Please output the section of the listing below that opens with the line containing "You are a GUI" and closes with the line containing "This screenshot has height=364, width=602.", exactly and with nothing else.

## PROVIDED INFORMATION
----

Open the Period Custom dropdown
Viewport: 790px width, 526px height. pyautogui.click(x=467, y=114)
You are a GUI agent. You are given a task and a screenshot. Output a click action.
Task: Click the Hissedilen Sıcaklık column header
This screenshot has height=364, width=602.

----

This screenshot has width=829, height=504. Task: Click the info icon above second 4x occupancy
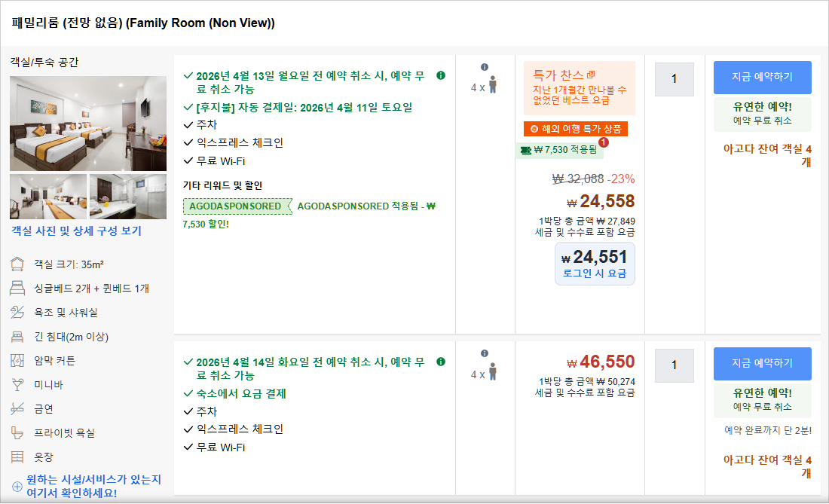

----

## TASK SOLUTION
You are a GUI agent. You are given a task and a screenshot. Output a click action.
Task: Click the Hissedilen Sıcaklık column header
This screenshot has height=364, width=602.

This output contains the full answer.